### What the task asks:
Pull every line containing the word "name" out of the material below.

### Data records:

───

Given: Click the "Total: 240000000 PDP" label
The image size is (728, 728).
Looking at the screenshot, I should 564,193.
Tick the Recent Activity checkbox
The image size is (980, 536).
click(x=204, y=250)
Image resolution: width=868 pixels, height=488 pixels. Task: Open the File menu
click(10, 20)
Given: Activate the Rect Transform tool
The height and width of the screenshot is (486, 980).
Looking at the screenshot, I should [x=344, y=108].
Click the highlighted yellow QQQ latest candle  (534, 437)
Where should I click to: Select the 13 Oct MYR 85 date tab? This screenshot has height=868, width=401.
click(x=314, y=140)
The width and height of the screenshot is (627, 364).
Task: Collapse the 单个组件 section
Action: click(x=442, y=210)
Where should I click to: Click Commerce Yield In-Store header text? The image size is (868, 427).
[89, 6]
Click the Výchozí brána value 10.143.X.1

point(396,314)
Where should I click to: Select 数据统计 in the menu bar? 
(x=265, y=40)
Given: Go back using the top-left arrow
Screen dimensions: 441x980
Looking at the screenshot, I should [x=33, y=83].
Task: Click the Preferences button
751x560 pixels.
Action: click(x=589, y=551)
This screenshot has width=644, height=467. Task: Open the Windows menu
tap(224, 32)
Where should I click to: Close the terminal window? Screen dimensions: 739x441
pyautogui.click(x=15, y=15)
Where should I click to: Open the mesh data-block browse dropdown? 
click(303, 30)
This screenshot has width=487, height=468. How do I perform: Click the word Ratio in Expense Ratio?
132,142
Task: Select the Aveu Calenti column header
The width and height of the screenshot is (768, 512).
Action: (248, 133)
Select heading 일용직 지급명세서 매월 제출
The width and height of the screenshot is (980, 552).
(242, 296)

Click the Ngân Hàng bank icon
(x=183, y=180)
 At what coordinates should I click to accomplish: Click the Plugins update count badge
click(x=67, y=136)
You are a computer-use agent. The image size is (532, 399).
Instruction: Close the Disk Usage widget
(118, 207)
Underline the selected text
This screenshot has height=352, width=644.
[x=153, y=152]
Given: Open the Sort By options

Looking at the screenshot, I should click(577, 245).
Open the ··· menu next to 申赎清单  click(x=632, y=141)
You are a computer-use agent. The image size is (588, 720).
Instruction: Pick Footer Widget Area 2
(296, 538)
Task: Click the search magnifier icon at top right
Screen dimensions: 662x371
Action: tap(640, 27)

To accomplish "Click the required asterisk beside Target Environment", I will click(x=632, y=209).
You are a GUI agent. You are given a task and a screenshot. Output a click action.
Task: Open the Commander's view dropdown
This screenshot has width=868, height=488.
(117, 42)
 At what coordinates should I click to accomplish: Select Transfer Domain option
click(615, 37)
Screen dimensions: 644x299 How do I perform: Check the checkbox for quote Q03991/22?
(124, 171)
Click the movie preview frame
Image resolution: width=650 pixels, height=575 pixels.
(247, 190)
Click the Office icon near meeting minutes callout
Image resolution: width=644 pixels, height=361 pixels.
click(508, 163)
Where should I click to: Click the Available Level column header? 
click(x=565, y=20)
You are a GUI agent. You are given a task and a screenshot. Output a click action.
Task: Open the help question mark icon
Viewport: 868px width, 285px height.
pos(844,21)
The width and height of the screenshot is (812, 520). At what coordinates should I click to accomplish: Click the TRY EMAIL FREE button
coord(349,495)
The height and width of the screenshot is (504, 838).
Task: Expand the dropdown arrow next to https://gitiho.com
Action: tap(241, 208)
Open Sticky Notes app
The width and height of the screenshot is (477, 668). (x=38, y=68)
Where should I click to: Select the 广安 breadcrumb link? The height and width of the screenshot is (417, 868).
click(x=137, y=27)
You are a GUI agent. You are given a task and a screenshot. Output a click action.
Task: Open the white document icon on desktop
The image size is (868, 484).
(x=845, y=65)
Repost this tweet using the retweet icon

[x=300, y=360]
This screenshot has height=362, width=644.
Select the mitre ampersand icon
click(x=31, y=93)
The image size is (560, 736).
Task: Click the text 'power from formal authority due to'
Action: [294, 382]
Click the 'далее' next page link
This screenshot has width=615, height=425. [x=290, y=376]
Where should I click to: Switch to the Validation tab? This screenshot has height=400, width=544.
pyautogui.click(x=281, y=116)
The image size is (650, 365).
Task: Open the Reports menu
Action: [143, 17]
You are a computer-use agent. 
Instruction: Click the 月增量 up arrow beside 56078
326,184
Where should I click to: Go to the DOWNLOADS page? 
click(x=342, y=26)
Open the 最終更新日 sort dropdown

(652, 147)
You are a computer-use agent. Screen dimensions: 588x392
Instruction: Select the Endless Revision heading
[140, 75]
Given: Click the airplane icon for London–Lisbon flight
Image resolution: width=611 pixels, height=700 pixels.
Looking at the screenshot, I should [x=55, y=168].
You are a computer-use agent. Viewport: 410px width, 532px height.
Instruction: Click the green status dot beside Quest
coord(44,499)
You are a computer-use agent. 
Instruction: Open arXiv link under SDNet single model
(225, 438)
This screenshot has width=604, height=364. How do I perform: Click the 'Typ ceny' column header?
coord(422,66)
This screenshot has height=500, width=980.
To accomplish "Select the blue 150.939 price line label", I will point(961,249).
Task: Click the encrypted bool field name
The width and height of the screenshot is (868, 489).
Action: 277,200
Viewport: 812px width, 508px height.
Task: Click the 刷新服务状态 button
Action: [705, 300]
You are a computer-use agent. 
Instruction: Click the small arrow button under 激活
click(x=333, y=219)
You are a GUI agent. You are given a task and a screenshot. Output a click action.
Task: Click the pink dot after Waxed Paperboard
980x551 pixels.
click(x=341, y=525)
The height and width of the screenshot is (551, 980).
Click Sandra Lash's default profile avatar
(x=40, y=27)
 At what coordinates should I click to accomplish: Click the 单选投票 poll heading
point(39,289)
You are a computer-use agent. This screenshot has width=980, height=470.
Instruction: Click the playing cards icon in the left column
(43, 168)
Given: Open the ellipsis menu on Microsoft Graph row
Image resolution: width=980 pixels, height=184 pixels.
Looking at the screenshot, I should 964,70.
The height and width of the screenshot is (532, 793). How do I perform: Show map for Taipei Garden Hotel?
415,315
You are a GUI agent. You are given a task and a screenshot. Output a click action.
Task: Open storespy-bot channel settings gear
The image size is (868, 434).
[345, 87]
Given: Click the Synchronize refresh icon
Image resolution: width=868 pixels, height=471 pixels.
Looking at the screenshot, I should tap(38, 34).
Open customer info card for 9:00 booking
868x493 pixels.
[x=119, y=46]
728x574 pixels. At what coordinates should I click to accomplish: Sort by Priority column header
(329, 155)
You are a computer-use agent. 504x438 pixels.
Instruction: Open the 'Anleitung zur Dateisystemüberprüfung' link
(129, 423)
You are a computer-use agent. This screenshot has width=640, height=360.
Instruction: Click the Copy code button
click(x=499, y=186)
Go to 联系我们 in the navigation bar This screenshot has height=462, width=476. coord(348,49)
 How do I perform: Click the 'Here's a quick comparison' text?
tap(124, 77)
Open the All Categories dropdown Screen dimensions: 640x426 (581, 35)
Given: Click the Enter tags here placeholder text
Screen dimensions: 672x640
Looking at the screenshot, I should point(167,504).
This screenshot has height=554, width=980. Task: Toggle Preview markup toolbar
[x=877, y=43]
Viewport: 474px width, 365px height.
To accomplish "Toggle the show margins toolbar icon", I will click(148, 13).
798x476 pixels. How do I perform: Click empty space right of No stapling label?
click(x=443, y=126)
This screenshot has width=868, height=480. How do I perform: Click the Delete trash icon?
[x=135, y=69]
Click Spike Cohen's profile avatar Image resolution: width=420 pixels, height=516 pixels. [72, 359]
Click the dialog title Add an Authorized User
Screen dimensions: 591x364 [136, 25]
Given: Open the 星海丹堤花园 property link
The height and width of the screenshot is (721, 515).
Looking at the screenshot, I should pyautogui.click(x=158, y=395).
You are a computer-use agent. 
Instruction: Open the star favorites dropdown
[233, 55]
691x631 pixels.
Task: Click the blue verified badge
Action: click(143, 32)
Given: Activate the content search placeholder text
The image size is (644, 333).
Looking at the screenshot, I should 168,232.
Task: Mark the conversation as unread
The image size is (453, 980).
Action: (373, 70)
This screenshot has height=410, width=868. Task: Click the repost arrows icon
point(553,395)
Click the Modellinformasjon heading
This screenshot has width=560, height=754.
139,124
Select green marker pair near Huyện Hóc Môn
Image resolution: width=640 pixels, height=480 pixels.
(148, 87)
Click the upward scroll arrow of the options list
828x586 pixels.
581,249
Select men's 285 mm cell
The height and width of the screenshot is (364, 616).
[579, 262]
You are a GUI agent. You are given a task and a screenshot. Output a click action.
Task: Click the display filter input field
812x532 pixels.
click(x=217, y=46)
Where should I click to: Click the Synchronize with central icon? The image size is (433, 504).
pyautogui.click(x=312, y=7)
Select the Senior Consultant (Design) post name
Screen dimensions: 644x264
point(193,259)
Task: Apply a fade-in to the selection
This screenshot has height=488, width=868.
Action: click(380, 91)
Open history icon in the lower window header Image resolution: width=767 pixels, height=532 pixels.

───

### Written solution:
Task: Click the encrypted bool field name
Select the Senior Consultant (Design) post name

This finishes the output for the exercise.